Il paradosso è che la semplificazione del messaggio, anziché rassicurare, aumenta confusione e smarrimento. In questo senso, l’approccio e la sensibilità popolare non sono cambiate rispetto alle epidemie dei secoli precedenti: inseguiamo dogmi e rivelazioni salvifiche, vediamo untori e organizziamo cacce agli untori, quando avremmo bisogno di un approccio pragmatico sia da parte della scienza, sia da parte della politica, a ruoli possibilmente ben distinti.
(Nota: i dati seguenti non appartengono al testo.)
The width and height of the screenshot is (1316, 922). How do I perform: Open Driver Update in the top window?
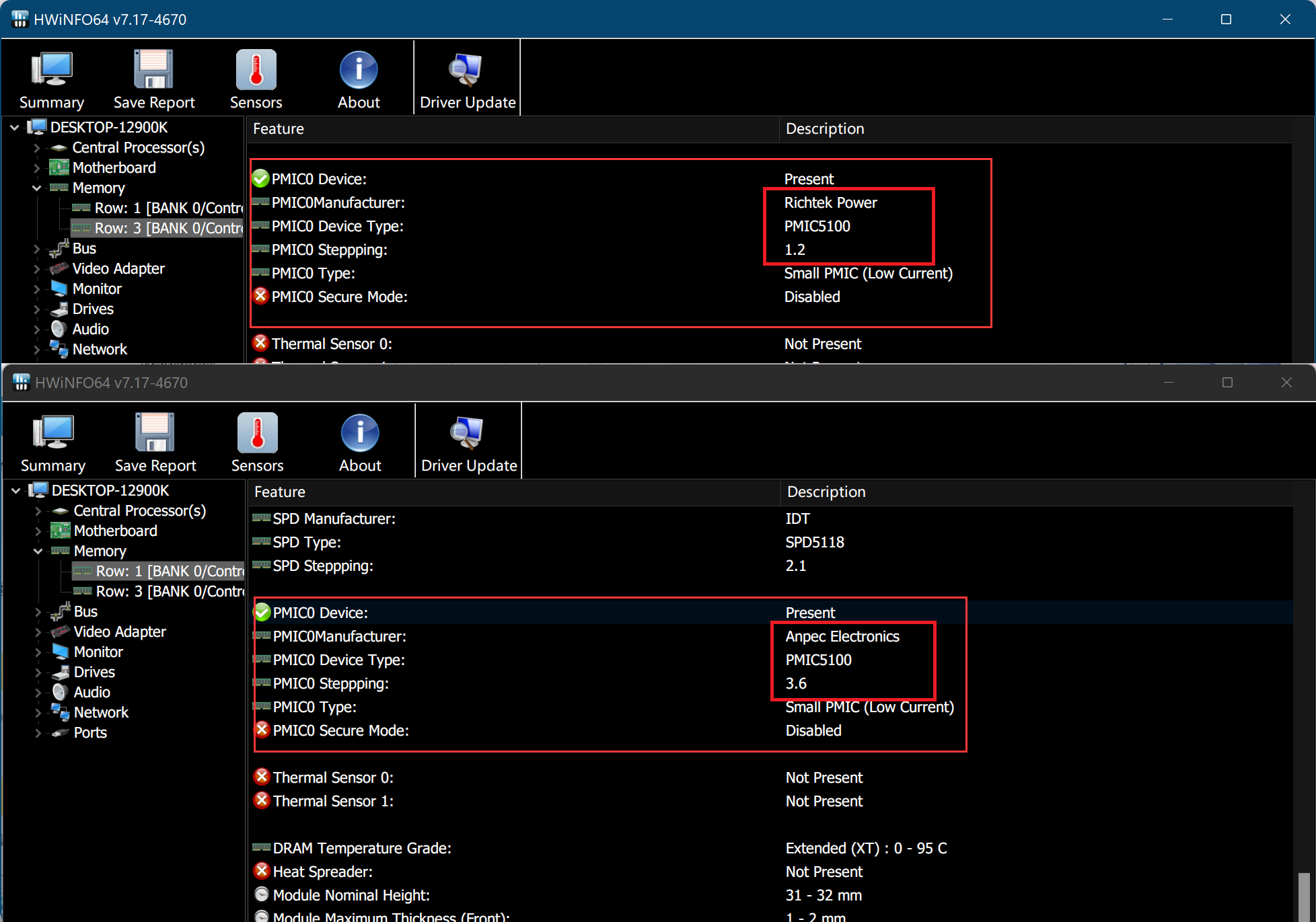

Un approccio pragmatico significa dire con chiarezza che un’epidemia è un fenomeno intrinsecamente eterogeneo. La gravità e la contagiosità del virus variano a seconda dei luoghi, delle condizioni climatiche, dello stato di salute dell’individuo, delle classi di età, della situazione socio economica, delle strutture sanitarie, delle misure di contenimento e, in ultima analisi, dell’efficacia di un farmaco (da sperimentare) e di un vaccino (da scoprire).
Una politica autorevole dovrebbe tenere conto di questa eterogeneità e regolarsi di conseguenza, non delegando la responsabilità della decisione alla scienza (talvolta usata persino come alibi) nè lasciandosi condizionare dalla cacofonia di regioni, amministrazioni locali, associazioni, categorie economiche divise fra il partito della libera uscita e il partito del lockdown. Due partiti che usano alternativamente messaggi di facile presa: meglio morire di virus che di fame, la salute prima dell’economia, poli opposti di un conflitto fra tutele individuali e interessi della collettività che soltanto la buona politica può risolvere.
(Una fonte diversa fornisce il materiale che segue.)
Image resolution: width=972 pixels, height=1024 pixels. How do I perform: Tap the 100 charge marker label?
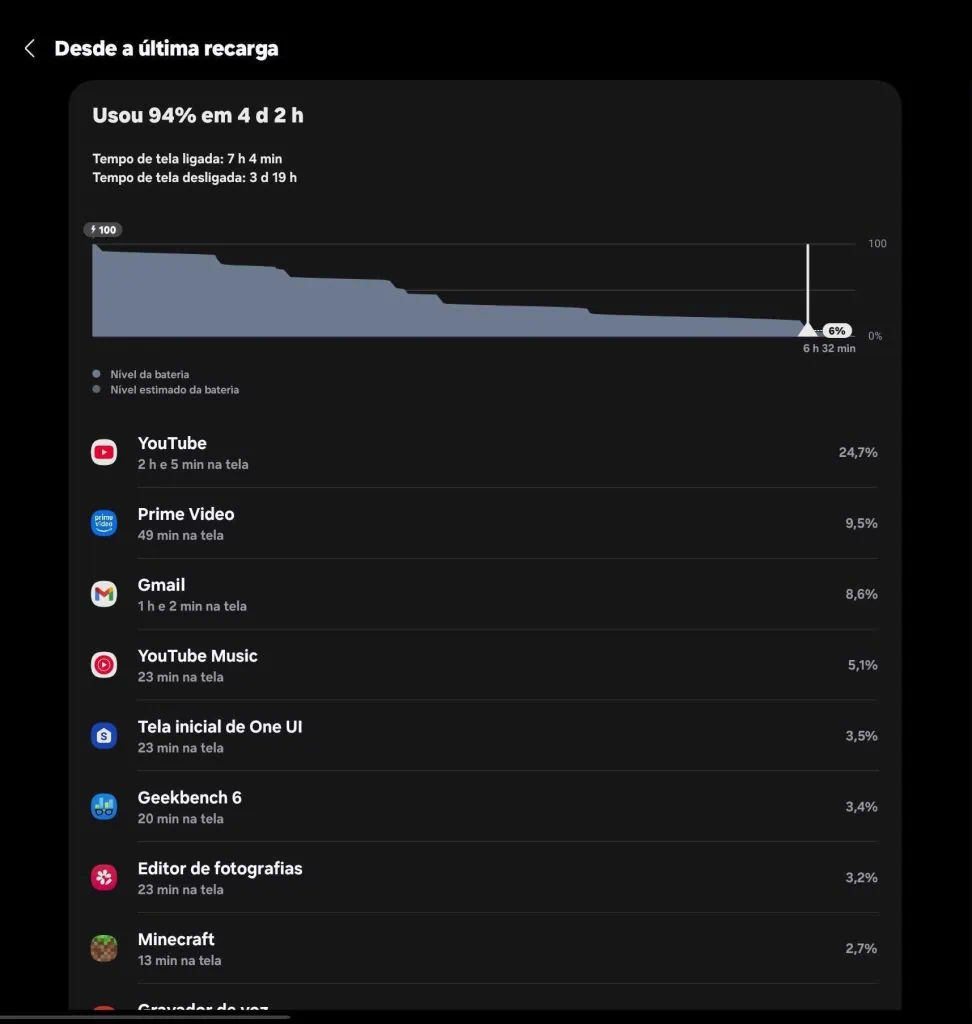[102, 229]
L’informazione a sua volta non rassicura. I media e la rete riportano migliaia di notizie (e «scoperte») in cui è impossibile orientarsi e si finisce per prestare fede a ciò che ci fa piacere leggere. Intellettuali e commentatori, sulla base della propria cerchia amicale o di followers, pretendono di raccontare l’evoluzione della società, dei comportamenti, delle relazioni, della nostra condizione psicologica e affettiva al tempo del coronavirus. E infatti già si annunciano per l’autunno fiction sull’epidemia. Basterebbe rendersi conto che i «social» ci hanno già calato da anni nella distanza sociale, senza aspettare il Covid 19.
Il risultato della semplificazione cacofonica potrebbe essere il tutto indistinto, la confusione sovrana che accentua lo smarrimento collettivo. Con il risultato che ognuno potrebbe decidere alla fine di comportarsi a modo suo, secondo buon senso. E non è detto che sia la soluzione peggiore.